Pull every line containing the word "arrows" out of the material below.
****************
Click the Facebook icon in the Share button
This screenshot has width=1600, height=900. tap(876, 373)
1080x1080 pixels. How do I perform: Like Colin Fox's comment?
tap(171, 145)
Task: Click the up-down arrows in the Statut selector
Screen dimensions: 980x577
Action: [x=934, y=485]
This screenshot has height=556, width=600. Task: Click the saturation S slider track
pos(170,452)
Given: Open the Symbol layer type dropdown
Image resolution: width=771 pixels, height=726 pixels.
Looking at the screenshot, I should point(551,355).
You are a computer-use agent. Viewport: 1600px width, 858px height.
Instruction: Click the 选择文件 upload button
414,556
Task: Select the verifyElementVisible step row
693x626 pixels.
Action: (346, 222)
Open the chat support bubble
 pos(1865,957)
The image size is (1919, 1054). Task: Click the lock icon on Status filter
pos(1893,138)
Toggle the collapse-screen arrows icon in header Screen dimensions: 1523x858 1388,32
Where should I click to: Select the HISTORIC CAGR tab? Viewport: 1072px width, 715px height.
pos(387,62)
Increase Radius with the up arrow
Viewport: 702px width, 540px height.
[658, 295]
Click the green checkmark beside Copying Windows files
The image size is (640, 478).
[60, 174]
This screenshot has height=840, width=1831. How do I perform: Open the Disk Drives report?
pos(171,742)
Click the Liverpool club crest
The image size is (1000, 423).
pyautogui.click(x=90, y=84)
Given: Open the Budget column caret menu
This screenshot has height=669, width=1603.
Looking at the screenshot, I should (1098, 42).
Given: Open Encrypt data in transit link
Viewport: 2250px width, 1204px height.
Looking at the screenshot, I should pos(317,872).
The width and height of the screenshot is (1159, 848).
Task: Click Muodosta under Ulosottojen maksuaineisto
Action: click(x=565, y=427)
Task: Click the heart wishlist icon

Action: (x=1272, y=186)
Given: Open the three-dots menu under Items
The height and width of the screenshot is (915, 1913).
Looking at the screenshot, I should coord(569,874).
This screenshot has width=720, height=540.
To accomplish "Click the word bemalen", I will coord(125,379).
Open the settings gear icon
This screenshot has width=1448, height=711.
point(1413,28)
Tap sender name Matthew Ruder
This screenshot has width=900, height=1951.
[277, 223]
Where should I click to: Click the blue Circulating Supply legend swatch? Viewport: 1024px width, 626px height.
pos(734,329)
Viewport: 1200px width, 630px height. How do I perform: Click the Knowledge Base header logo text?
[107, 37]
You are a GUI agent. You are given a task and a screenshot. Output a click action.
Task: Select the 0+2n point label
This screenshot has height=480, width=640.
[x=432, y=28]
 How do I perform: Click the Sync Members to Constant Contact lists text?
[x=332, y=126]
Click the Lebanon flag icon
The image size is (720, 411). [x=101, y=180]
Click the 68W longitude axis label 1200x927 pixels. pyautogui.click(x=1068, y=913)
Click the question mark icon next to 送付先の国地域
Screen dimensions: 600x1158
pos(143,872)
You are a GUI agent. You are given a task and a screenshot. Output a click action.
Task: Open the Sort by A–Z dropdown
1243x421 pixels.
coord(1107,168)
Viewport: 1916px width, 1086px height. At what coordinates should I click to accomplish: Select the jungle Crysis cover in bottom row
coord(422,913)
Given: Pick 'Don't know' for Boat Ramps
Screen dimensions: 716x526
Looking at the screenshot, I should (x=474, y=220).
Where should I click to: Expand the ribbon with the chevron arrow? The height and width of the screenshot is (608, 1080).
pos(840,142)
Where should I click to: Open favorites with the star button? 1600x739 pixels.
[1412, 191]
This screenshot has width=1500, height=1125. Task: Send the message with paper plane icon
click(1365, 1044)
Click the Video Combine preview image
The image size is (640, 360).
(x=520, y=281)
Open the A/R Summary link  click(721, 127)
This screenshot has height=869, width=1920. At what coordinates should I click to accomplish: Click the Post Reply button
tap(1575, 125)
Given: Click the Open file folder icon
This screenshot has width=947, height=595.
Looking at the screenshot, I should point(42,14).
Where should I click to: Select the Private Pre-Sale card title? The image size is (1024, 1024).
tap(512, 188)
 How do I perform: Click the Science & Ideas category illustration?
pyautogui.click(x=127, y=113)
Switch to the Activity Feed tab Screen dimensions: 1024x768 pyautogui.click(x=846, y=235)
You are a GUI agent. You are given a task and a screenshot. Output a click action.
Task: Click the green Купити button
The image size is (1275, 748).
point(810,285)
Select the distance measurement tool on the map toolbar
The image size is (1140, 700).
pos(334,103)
****************
**WRITTEN ANSWER**:
Task: Click the up-down arrows in the Statut selector
Toggle the collapse-screen arrows icon in header Screen dimensions: 1523x858 1388,32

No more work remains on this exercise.